Top of DATASET

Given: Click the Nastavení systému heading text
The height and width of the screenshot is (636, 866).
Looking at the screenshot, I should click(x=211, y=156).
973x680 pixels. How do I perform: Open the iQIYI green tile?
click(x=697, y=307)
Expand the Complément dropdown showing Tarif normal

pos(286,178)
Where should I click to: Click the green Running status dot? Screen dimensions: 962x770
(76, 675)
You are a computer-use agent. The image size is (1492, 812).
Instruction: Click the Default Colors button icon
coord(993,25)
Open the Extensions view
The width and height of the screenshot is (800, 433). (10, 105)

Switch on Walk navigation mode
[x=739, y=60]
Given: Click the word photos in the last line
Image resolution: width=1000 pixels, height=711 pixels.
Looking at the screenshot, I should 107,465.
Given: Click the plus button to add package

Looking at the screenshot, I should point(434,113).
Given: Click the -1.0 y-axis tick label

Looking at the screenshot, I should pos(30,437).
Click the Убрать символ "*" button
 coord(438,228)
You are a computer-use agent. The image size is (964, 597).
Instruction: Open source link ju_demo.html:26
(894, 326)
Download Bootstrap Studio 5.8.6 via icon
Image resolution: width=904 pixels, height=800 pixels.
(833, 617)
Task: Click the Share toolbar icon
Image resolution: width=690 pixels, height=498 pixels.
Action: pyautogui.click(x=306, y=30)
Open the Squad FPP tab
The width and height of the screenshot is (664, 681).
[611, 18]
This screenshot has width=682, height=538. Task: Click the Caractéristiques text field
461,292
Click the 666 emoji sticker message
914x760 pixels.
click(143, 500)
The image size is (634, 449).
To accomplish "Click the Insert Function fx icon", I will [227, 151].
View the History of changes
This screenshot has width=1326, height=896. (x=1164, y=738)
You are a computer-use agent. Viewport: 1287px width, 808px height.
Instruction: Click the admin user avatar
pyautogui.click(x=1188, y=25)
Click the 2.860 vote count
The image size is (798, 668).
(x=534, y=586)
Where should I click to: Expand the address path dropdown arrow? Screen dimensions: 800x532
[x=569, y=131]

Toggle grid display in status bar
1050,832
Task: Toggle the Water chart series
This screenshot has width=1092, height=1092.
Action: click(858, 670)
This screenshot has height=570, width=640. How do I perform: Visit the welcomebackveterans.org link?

Bottom of DATASET

Check each line of the records for the word "computer", then state how many lines have it, as a number only.

3